§ **Text to read**:
* Start *

Built in 1897 (with additions in 1933 and 2002), the public library building is beautiful and historic; it’s listed on the National Register of Historic Places (Nebraska State Historical Society, 2012). It can also seem a bit of a maze and has lots of nooks and crannies. One such nook was a rather large storage room full of used books, holiday decorations, and a miscellany of craft supplies. This room also had some water damage and moldy carpet that needed to be replaced. It was clearly in need of some love and perhaps a new purpose, as well.
In August 2015, we became aware of the Curiosity Creates grants administered by the Association for Library Service to Children (ALSC) division of the American Library Association (ALA). Thanks to a donation from Disney, over seventy $7,500 grants were to be awarded to libraries in order “to promote exploration and discovery for children ages 6 to 14” through programming that promotes creativity (American Library Association, 2015). The grant could be used to grow an existing library program or to develop completely new programming. Grant recipients were notified in October 2015, and they were expected to implement their project and complete a project report by May 31, 2016.
Inspired by the availability and purpose of this grant, the recent popularity of escape rooms around the world, and the breakoutEDU movement, Rasmus hit upon an intriguing idea: What if we turned this neglected storage room into an escape room? And why not give kids a chance to build it themselves?
Interlude: So, what is an escape room?
The escape room concept was created by 35-year-old Takao Kato in Kyoto, Japan in 2007 as a way to have a real-life adventure like those he encountered in literature as a child (Corkill, 2009). Escape rooms are like a real-life video game, where you and your friends are “locked”*1 in a room and must search for clues and solve puzzles to determine how to get out. “In order to escape the room the player must be observant of his/her surroundings and use their critical thinking skills as well as elements in the room to aid in their escape” (The Escape Game Nashville, 2015). Escape rooms come in many shapes and sizes but generally include the following:
- A story
- Puzzles, clues, and riddles
- A time limit
- A lot of fun
Thus the idea of Library Lockdown was born. The plan was for the program to run during the spring of 2016. The group of kids would meet at the library weekly, first learning about escape rooms and puzzles, and then creating the story, decorations, and puzzles for one of their own. After being awarded the ALSC grant in October 2015, library staff went to work clearing out the storage room. The carpet was replaced with the help of a separate, local grant. Library Lockdown was advertised in person by circulation staff, in the local paper, and in local schools. Potential participants were asked to fill out a registration form and a photo waiver.
Based on the registration forms received, Saturdays were selected as the weekly meeting time. The first meeting was February 13th, and two dozen kids showed up. We had meetings every Saturday until the grand opening on May 25th.2
The number of kids attending each meeting varied from ten to nearly 30; with usually around fifteen present. Nearly three dozen kids participated in at least one meeting, but there was a core group of about ten that attended the majority of the meetings. This provided continuity from week to week.
The format for the meetings was generally five to ten minutes of introducing the day’s activities and forty-five to sixty minutes of work, followed by lunch (paid by the grant). The first few weeks were focused on having the kids solve puzzles on a theme (appropriately, the first week’s theme was Valentine’s Day).

* End *

§ **Material**:
* Start *

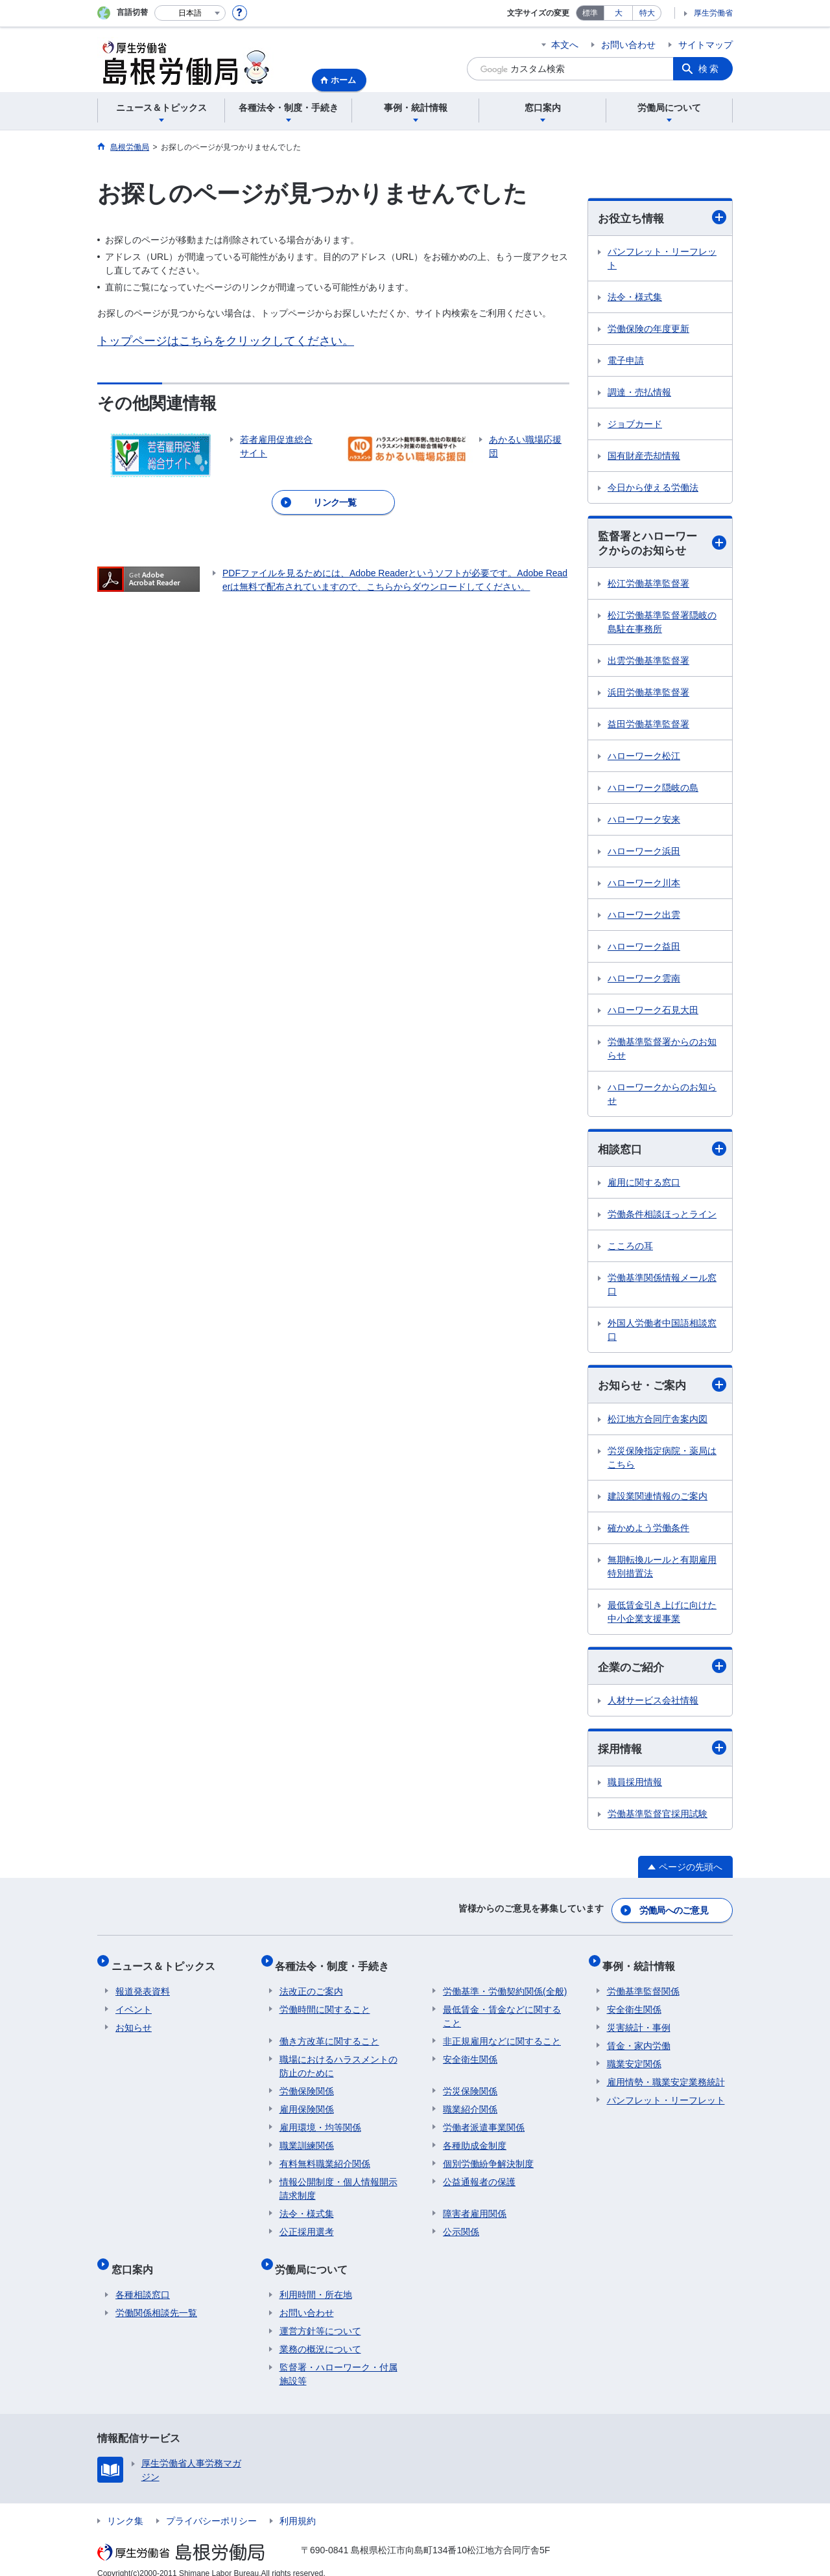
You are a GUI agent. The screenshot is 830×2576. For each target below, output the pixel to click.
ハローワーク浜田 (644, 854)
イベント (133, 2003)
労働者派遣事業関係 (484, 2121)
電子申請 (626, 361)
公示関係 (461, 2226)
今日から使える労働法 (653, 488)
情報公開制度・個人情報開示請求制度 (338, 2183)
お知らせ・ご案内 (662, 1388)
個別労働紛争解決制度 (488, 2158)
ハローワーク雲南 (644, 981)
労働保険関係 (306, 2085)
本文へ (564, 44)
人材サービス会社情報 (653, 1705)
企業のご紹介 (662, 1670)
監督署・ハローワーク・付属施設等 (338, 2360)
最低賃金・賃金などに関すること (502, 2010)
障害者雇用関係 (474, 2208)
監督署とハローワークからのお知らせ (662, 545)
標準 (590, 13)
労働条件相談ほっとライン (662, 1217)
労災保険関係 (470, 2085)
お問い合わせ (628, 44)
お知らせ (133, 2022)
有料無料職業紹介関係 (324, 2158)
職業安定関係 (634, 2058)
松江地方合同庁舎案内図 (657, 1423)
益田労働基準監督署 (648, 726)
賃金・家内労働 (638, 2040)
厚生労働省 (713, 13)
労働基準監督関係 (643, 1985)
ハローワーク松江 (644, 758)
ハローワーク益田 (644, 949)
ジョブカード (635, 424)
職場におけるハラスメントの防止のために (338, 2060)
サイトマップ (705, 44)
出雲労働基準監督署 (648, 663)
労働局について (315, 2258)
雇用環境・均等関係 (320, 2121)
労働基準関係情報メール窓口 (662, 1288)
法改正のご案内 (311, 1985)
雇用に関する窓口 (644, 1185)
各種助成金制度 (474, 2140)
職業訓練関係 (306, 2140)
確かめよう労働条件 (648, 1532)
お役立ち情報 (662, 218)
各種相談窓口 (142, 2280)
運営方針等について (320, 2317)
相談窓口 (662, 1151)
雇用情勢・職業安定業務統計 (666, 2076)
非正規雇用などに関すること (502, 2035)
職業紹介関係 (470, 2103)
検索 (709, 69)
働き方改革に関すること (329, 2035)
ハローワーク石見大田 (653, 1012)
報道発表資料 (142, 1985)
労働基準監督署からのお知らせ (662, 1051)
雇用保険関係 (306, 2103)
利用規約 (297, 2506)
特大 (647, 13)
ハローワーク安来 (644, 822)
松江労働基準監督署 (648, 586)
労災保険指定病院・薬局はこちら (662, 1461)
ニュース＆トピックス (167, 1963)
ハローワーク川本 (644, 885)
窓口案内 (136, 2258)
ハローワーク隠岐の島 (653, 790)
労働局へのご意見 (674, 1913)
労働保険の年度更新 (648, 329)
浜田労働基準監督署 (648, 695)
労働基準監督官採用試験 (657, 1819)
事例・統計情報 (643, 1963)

* End *
* Start *

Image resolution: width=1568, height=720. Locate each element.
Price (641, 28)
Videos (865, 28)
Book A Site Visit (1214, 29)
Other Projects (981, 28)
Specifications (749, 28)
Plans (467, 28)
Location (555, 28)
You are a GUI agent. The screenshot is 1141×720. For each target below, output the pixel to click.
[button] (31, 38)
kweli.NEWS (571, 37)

* End *

§ **Set problem**:
Decide whether each statement agrees with the text about the library escape room. Answer yes or no for each, and quote the words from the text that settle it.
(a) Two dozen kids came to the first meeting.
(b) The moldy carpet was replaced with money from the ALSC grant.
(c) The escape room concept began in Tokyo.

§ **Response to this task**:
(a) Yes: "The first meeting was February 13th, and two dozen kids showed up."
(b) No: "The carpet was replaced with the help of a separate, local grant."
(c) No: "The escape room concept was created by 35-year-old Takao Kato in Kyoto, Japan in 2007"